RECORDS FOR PROCESSING
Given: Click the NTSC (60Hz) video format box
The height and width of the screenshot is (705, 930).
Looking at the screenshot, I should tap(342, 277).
==
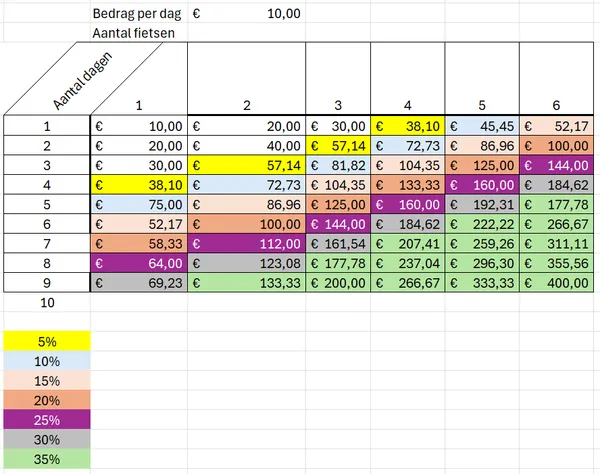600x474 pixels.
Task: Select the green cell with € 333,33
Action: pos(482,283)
* * *
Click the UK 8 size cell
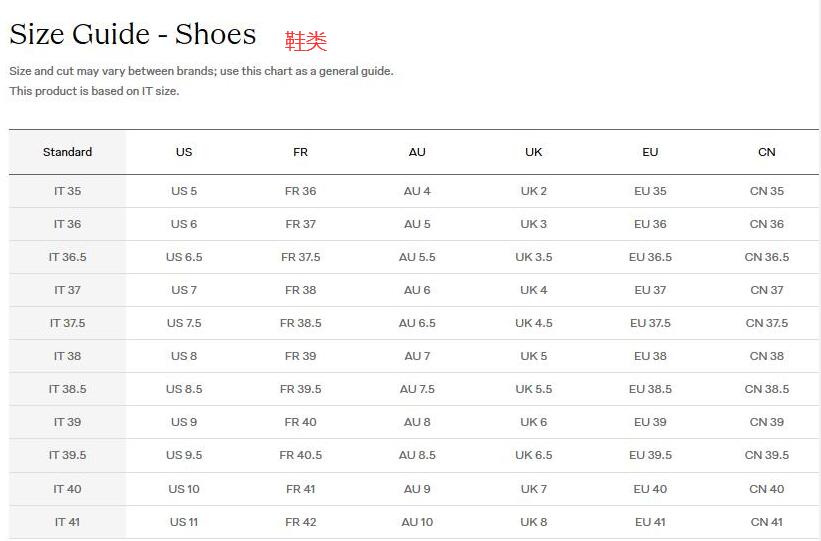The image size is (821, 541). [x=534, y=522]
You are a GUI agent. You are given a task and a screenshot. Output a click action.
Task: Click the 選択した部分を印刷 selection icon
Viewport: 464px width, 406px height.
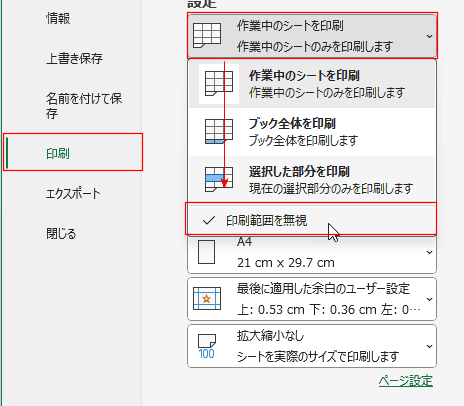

EXERCISE DESCRIPTION
Copy word for word the stretch of entries above from the line that has "You are a GUI" through the line that has "Viewport: 464px width, 406px height.", both ends included, and nothing outside it.

ANSWER TO THIS PROBLEM
You are a GUI agent. You are given a task and a screenshot. Output a click action.
Task: Click the 選択した部分を印刷 selection icon
Viewport: 464px width, 406px height.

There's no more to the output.